Artificial Water Sources: Birdbaths
If your yard is like mine, you'll have to create an artificial source of water, such as a birdbath. Birdbaths do not have to be fancy. For a super-inexpensive bath, just bury and old metal trash-can lid at ground level to create a permanent water area. Put a layer of flat rocks on the bottom to give the birds better footing. To attract a greater variety of birds, add motion to your birdbath by letting your garden hose drip into the bath. To conserve water, do this over and area of your yard that needs a drink. Devices called misters and drippers are available commercially for the same purpose. Nothing catches a passing songbird's attention like moving water.

Cover: Give Them Shelter

Birds need cover in every season to protect them from weather extremes. Evergreens (which don't lose their leaves in winter), including hollies, firs, pines, and hemlock, provide excellent cover from the elements year-round. During a sunny summer afternoon, birds will gravitate to the shade provided by tall deciduous shade trees, such as tulip poplars, maples, oaks, aspens, cottonwoods, and sycamores.

Nesting Areas

From late winter through spring and summer, birds need a source for nesting material and a place to build a nest, lay eggs, and raise their young. Exact nesting requirements vary from species to species. For most of North America, the breeding season starts in late January, when great-horned and other owls lay eggs, and ends in August with the thistle-lined nest of the American goldfinch. If you live in the warmest portions of the continent, you may have birds nesting at all times of the year.

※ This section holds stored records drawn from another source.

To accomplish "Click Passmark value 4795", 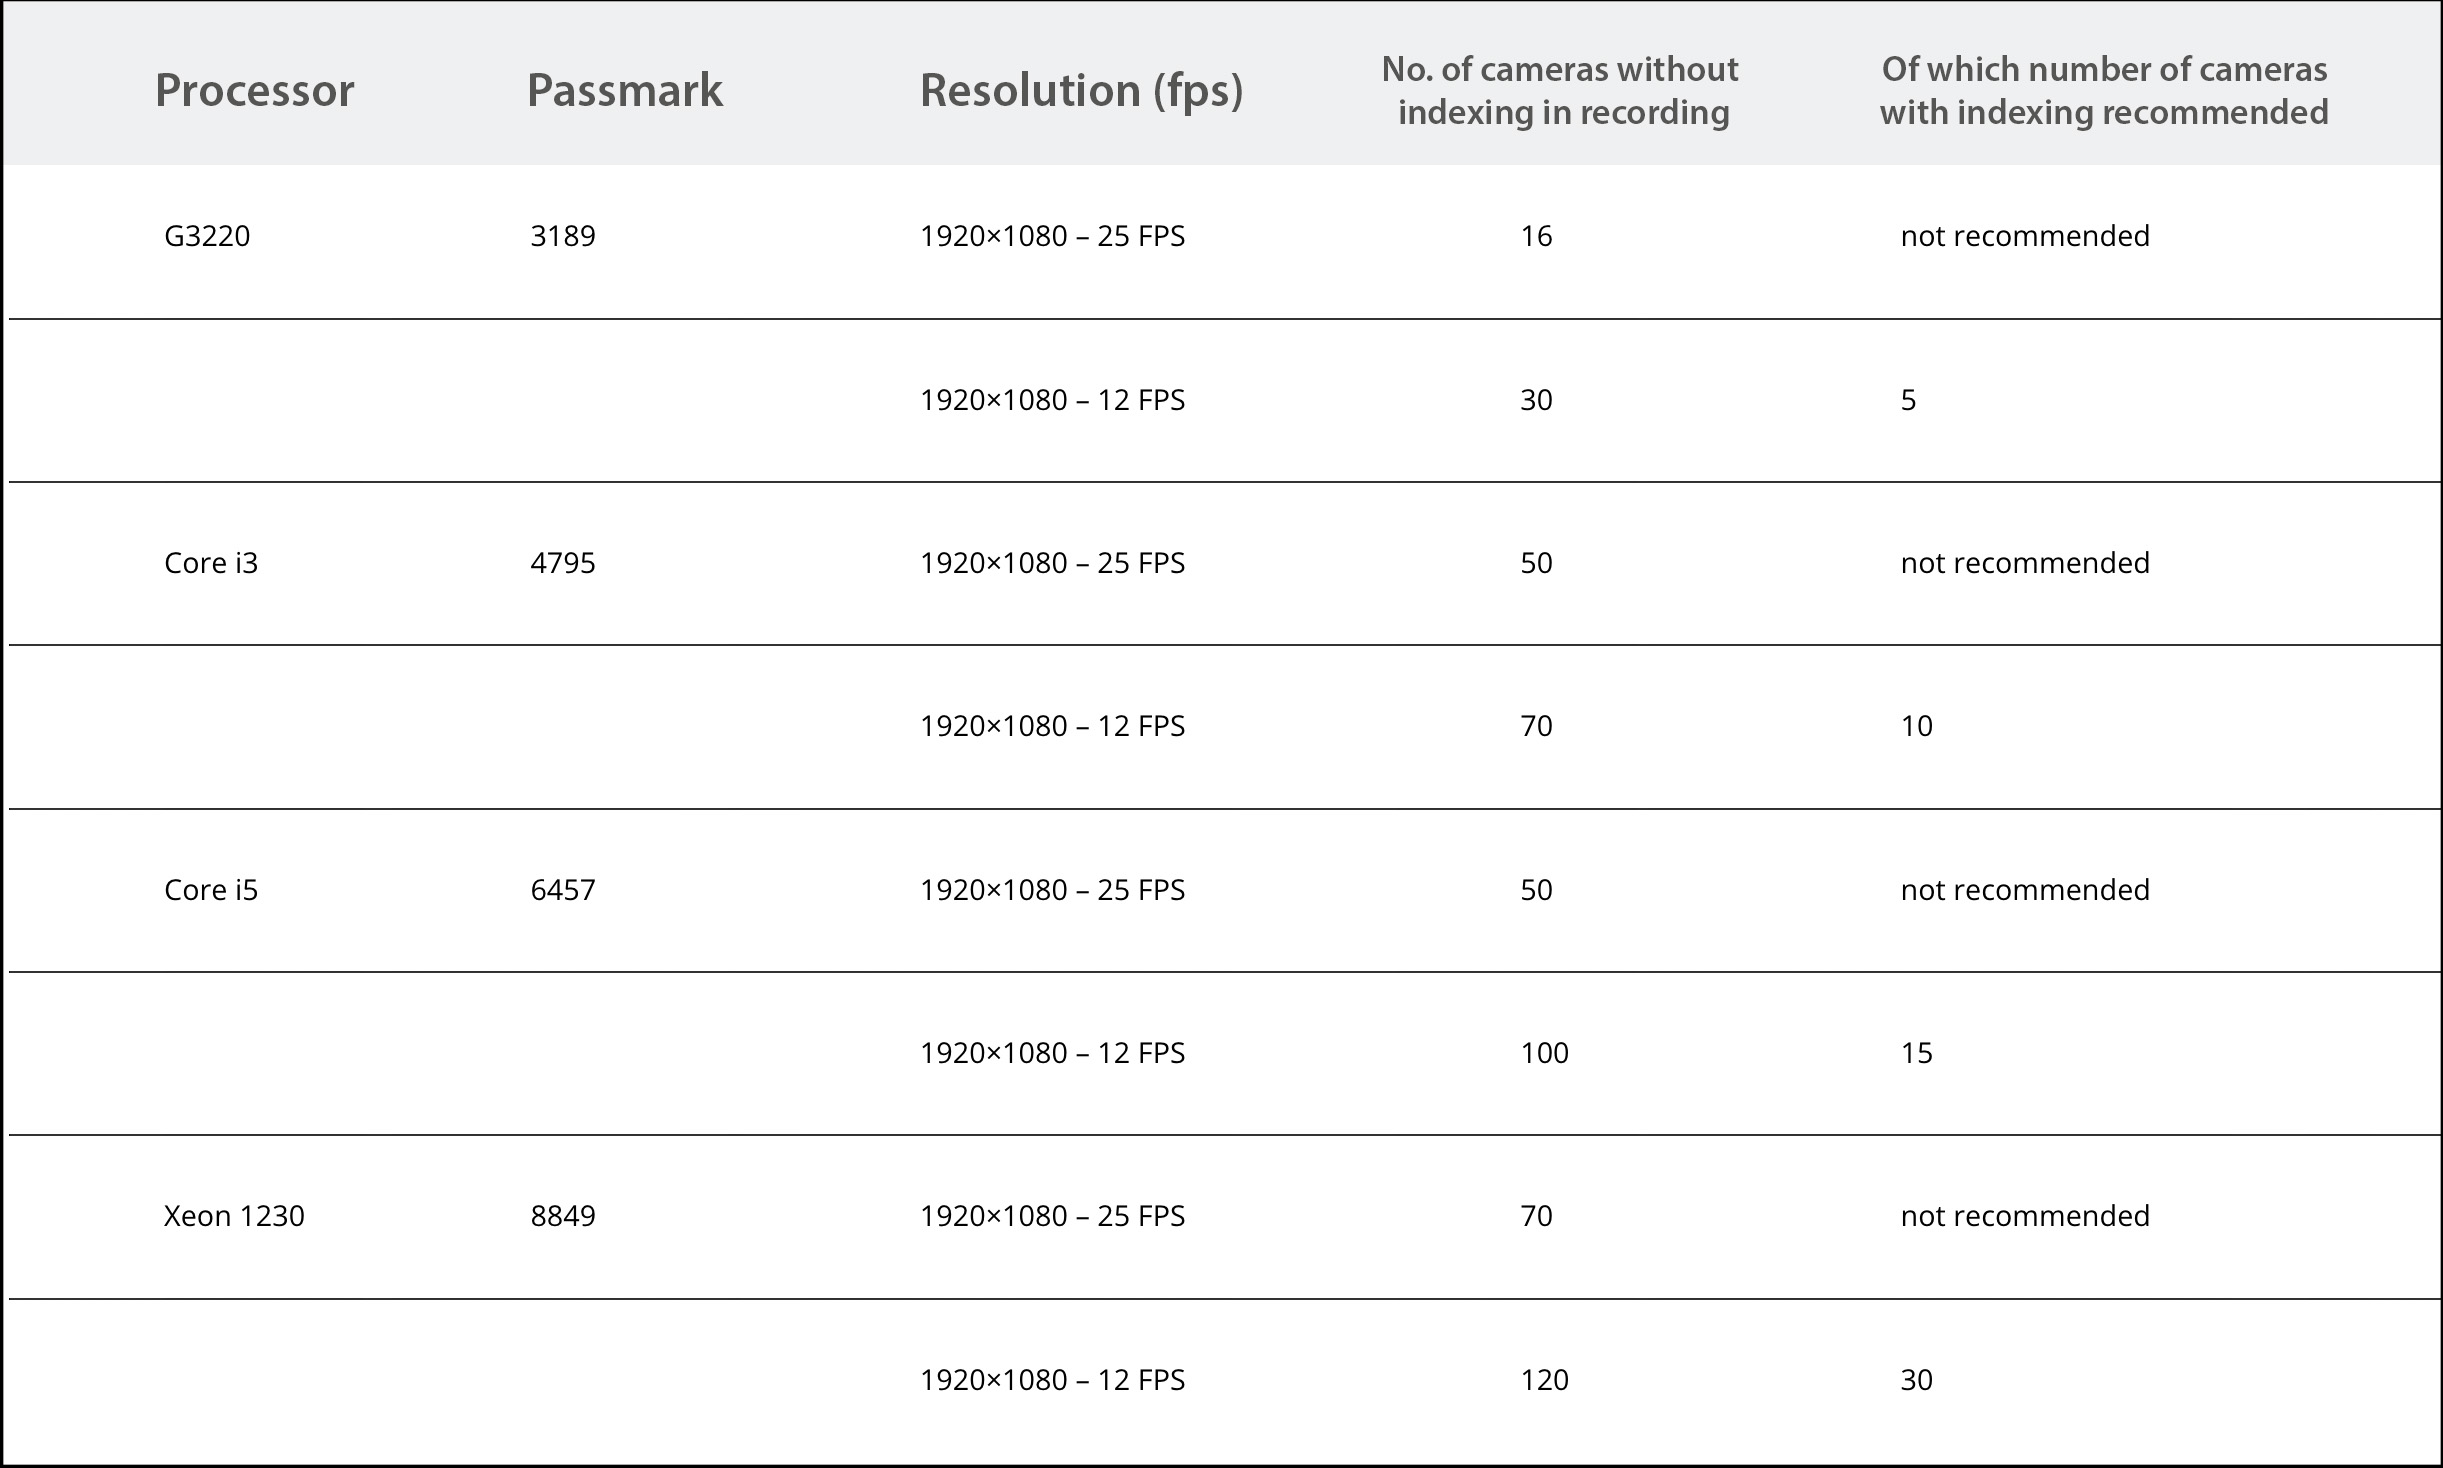I will pos(563,563).
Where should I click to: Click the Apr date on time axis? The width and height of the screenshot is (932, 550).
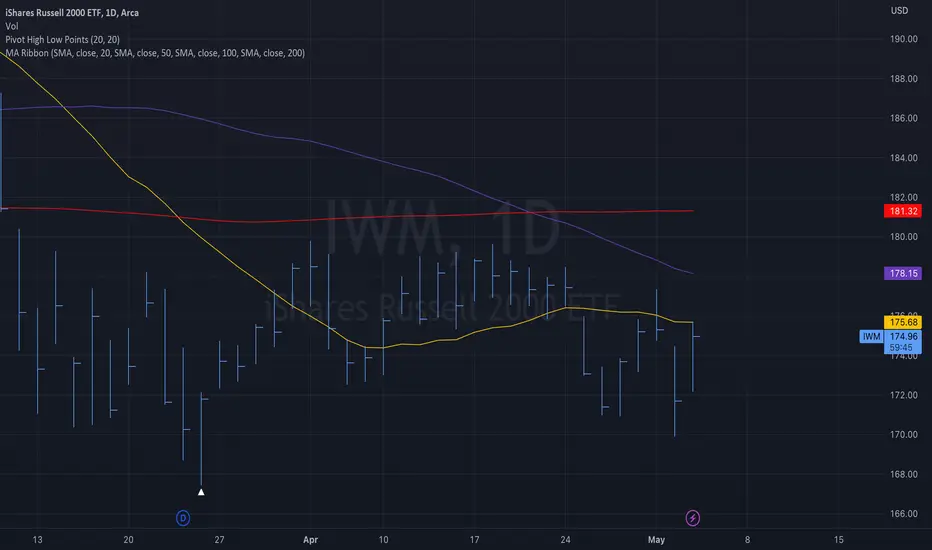(310, 540)
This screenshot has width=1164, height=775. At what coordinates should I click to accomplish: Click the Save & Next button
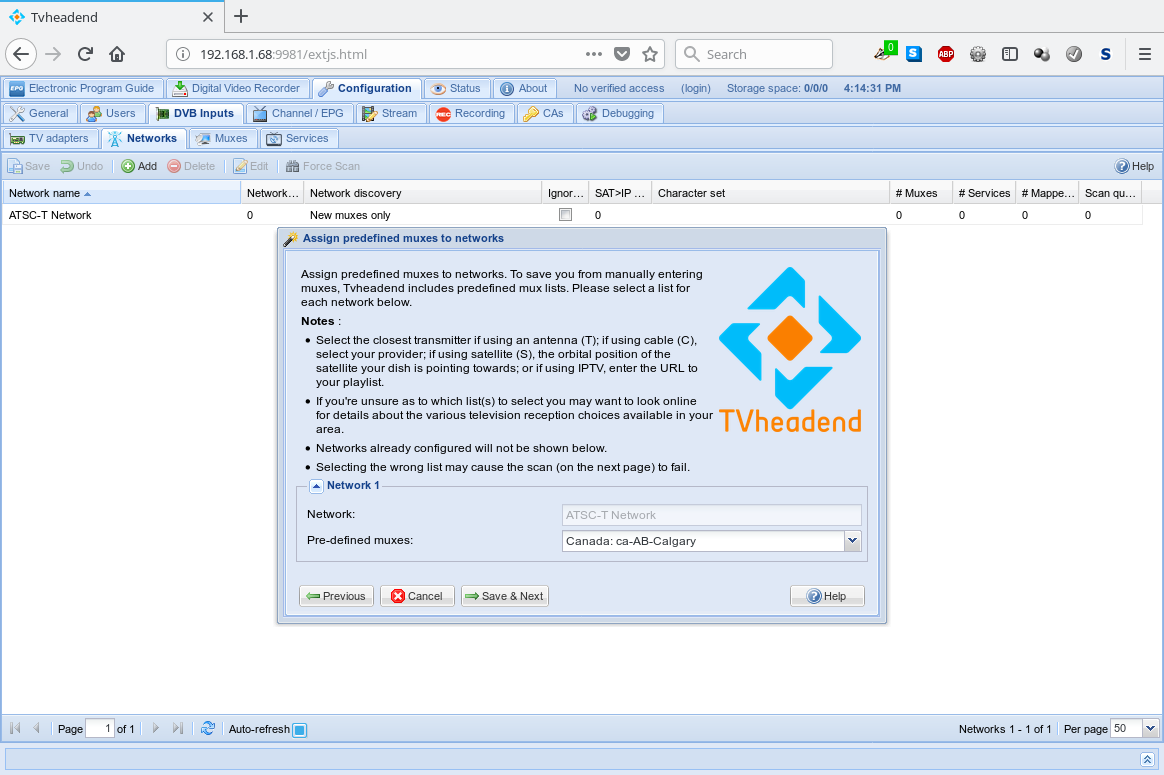click(505, 596)
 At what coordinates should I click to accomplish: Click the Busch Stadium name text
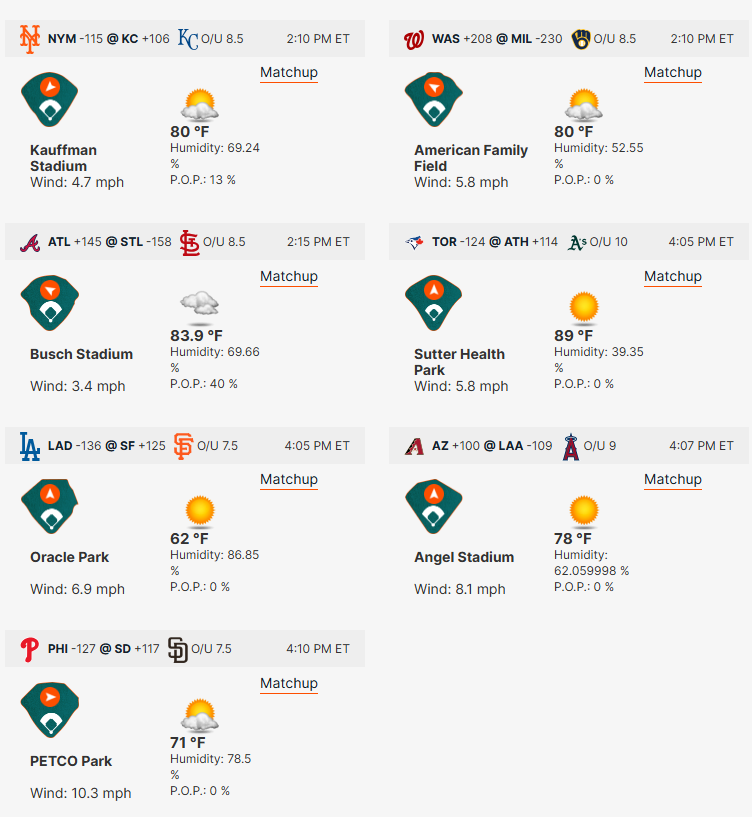(81, 354)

What is the best way to provide nesting habitat for backyard birds? The answer falls into two categories, much as bird feeding does: natural (that which naturally occurs in a good bird habitat) and artificial (or human supplied, such as nest boxes and nesting shelves). Let's tackle nest boxes first.

Nest Boxes for Birds
Cavity-nesting birds are the only species that will use a bird nest box (or birdhouse, if you prefer). A cavity nester is a bird that is adapted to nest inside an enclosed area. Some of the cavity nesters commonly found in backyard nest boxes include chickadees, titmice, wrens, bluebirds, woodpeckers, nuthatches, some flycatchers, and even certain species of owls, falcons, and ducks. The natural equivalent of a nest box is a woodpecker hole or a hollow tree. The nest boxes we provide for birds emulate a natural cavity.

Nest boxes come in two styles: good for people and good for birds. If you are serious about being a good landlord to your backyard birds, ignore any bird housing that is in any way decorative. If you simply resist, buy it and put it up in your living room, but not outside. Go instead for function over form. Get a house that has the right dimensions (entrance hole, interior) for the birds in your yard; you (and the birds) will be better off.